## What you need to do
Present the stretch of items from the line containing "Screen dimensions: 1180x1654 How do I perform: Click the Price" through the line containing "tap(32, 993)" as a numbered list, leaving out any blank lines.

## Data excerpts
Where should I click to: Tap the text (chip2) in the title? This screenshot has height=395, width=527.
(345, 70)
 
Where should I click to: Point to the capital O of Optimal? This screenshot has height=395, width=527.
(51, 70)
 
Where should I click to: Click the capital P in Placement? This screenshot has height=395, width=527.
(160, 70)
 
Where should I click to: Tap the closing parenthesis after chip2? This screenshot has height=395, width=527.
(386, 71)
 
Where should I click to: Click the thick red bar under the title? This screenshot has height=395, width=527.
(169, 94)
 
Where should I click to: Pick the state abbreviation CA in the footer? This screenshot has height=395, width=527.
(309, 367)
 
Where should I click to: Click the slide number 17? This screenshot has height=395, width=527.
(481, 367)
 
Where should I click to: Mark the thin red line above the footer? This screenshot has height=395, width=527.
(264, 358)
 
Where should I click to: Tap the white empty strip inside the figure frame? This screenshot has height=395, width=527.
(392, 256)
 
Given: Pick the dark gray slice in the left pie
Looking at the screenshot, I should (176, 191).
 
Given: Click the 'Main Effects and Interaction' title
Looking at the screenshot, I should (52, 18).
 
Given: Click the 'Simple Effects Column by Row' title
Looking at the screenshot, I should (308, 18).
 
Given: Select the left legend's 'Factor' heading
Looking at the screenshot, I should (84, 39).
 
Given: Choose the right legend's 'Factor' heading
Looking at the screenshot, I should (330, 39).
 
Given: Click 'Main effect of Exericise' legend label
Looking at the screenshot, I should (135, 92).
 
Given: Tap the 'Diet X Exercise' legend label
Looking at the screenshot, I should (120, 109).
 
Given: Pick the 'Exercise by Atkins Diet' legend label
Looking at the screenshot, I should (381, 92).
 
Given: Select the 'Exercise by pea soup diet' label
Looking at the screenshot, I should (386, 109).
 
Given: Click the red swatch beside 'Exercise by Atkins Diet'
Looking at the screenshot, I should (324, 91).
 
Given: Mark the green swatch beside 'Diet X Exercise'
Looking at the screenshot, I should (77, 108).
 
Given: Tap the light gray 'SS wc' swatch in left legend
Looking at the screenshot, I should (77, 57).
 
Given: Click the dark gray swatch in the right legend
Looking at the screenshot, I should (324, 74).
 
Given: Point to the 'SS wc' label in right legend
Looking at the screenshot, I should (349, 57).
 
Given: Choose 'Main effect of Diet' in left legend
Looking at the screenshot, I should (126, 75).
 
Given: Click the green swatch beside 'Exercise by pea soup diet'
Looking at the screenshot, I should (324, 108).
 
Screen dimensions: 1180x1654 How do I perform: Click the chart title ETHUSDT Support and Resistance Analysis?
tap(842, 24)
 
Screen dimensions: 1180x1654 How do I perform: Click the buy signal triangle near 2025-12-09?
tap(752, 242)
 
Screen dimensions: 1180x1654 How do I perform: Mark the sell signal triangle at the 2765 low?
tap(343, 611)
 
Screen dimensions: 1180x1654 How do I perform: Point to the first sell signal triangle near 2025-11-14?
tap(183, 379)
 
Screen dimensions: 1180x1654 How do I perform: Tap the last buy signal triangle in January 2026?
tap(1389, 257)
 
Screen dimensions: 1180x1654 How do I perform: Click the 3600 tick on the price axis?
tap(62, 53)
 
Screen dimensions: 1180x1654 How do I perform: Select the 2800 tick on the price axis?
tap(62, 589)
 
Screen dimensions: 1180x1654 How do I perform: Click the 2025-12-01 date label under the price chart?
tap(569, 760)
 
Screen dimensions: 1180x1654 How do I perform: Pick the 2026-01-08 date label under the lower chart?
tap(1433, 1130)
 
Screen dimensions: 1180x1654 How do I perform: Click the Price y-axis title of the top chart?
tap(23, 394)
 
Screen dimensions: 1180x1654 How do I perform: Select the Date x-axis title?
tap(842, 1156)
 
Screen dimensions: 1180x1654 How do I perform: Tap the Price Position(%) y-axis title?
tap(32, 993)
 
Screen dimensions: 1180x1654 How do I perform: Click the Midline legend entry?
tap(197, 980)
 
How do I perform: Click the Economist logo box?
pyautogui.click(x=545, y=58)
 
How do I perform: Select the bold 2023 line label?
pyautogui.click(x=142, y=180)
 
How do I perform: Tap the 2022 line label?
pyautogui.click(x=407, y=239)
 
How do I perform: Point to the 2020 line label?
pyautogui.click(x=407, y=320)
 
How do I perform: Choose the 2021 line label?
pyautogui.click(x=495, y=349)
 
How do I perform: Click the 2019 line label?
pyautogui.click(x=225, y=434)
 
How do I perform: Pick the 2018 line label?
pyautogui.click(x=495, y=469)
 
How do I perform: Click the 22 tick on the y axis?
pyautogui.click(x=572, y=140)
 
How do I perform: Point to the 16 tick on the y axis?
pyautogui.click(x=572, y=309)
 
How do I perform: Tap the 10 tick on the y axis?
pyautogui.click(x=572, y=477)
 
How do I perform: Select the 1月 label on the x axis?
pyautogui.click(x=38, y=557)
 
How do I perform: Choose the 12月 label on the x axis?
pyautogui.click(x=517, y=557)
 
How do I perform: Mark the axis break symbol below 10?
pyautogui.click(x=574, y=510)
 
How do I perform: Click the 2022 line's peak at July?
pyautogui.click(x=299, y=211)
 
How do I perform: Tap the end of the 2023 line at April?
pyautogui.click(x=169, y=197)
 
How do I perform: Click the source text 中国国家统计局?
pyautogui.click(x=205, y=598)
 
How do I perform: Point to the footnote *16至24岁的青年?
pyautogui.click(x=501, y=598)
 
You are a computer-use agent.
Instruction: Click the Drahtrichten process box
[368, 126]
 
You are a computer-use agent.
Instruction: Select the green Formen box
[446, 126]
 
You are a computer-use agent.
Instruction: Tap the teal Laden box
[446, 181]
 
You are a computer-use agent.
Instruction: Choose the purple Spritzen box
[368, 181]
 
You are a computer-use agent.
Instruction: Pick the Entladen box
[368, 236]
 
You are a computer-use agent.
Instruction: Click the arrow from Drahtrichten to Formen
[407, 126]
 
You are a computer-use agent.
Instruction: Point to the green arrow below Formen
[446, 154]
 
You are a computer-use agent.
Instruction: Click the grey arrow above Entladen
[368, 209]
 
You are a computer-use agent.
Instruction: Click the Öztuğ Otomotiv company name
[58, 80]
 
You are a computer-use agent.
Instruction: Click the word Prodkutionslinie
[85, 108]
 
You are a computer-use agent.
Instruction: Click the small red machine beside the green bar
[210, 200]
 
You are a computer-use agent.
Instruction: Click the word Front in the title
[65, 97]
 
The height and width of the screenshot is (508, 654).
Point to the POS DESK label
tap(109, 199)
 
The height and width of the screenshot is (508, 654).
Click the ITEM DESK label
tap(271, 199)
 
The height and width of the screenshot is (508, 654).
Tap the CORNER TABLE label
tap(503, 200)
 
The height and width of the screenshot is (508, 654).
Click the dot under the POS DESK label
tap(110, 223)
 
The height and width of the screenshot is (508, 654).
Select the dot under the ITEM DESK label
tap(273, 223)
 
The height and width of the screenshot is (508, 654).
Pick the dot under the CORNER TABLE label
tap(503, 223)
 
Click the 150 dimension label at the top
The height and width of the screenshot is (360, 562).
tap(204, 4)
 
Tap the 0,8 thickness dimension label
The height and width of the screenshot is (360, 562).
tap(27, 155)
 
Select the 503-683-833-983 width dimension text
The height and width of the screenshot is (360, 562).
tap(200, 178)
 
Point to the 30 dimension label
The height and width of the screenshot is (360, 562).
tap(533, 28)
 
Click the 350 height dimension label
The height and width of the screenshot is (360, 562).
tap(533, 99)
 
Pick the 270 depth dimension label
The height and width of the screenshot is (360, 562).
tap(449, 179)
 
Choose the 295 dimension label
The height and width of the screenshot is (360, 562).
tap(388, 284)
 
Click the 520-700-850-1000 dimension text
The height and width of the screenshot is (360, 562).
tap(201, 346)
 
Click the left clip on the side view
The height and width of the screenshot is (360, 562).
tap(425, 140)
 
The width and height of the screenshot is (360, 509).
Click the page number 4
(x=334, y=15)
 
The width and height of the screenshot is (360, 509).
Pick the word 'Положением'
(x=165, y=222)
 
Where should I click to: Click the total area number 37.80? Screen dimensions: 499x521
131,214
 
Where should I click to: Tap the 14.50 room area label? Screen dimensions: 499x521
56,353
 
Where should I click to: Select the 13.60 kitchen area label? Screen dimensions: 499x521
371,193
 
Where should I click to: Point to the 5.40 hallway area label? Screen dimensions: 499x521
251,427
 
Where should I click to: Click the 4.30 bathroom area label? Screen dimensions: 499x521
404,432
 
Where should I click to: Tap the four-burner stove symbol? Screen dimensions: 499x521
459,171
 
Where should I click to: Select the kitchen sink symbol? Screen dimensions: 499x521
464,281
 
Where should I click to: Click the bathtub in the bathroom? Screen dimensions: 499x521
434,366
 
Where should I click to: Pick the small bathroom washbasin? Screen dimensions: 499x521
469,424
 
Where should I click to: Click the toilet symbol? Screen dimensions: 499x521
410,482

## Exercise result
1. Screen dimensions: 1180x1654 How do I perform: Click the Price y-axis title of the top chart?
2. tap(23, 394)
3. Screen dimensions: 1180x1654 How do I perform: Select the Date x-axis title?
4. tap(842, 1156)
5. Screen dimensions: 1180x1654 How do I perform: Tap the Price Position(%) y-axis title?
6. tap(32, 993)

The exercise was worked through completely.